* **TESTO DEL DOCUMENTO**
------

Un bambino rifugiato è un bambino che aspetta”.

Al primo posto della classifica di qualità dell'Indiscreto per l'anno appena finito c'è "Archivio dei bambini perduti" di Valeria Luiselli, giovane scrittrice sud americana dal futuro molto promettente.

Lei ha molto talento ed è stata una bella scoperta ma non condividiamo a pieno il giudizio della prestigiosa giuria in quanto il libro è sì, notevole sotto molti punti di vista, ma anche estremamente lento e purtroppo poco ci ha lasciato.

È la storia di un viaggio o, per meglio dire, di molti viaggi. Partendo da quello che i 4 protagonisti (una coppia e i due bambini nati da precedenti relazioni) decidono di affrontare per seguire il progetto del padre che vuole raggiungere le terre degli Apache per catturarne l'eco (padre e madre condividono più o meno lo stesso mestiere, lei giornalista, lui acustemologo), passando dalla narrazione di quello che milioni di bambini affrontano varcando il confine tra Messico e Stati Uniti e che rappresenta il progetto della moglie, a quello più inaspettato che è anche la parte più interessante del libro, una svolta narrativa che rialza immediatamente l'interesse ma di cui non vi sveliamo nulla.

In un alternarsi di paesaggi desertici, polverose città di frontiera e soste in motel, si delinea una nuova mappa dell’America di oggi, un territorio profondamente segnato dalla sua storia, dalle migrazioni e dalle conquiste.

------

* **DATI GREZZI**
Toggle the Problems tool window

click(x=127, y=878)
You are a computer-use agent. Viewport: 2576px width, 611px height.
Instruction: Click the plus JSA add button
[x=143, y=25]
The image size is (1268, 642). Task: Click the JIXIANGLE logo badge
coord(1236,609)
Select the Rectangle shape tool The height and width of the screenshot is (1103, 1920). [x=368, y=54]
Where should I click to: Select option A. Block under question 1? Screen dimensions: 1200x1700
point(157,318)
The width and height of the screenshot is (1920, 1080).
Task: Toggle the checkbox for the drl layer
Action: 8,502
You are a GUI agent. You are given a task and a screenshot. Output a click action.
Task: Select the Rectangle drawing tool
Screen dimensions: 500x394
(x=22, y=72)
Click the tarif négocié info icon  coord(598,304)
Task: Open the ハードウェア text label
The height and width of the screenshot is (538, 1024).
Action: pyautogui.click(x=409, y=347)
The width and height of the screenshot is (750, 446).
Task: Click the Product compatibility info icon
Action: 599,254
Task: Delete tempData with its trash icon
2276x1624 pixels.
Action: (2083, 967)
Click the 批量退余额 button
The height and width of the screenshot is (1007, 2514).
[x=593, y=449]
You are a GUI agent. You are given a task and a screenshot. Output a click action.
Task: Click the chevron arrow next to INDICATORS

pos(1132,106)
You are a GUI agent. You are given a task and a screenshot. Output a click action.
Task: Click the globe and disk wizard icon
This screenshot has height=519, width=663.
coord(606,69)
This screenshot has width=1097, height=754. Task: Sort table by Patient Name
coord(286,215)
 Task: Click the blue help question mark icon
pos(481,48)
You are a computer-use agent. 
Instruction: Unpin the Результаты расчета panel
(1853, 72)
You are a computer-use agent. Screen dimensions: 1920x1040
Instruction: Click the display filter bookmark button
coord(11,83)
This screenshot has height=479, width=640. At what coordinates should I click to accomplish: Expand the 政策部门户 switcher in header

------

* **ELENCO COMPITI**
• a. Secondo la recensione di "Archivio dei bambini perduti", che mestiere svolge il padre?
• b. Prosegui la recensione di "Archivio dei bambini perduti" dopo la sua ultima frase.

* **RISULTATI**
• a. Il padre è acustemologo.

• b.
Lo stesso paesaggio che, in cima a un treno merci, attraversano anche i bambini perduti con un numero di telefono cucito sui vestiti. A fare compagnia alla famiglia ci sono audiolibri, come "Il signore delle mosche", ci sono canzoni, tra le quali spicca "Space Oddity" di Bowie, un vero e proprio codice di comunicazione tra i due bambini, fino ai notiziari che parlano dei piccoli deportati.

La struttura del libro è davvero originale, dalla forma dei capitoli alla stratificazione narrativa ma tutta questa affascinante impalcatura toglie un po' di anima al libro che abbiamo onestamente faticato a terminare e di cui vediamo la grandezza ma anche i limiti emozionali.

"Le storie sono un modo di sottrarre futuro al passato, il solo modo di fare chiarezza col senno di poi."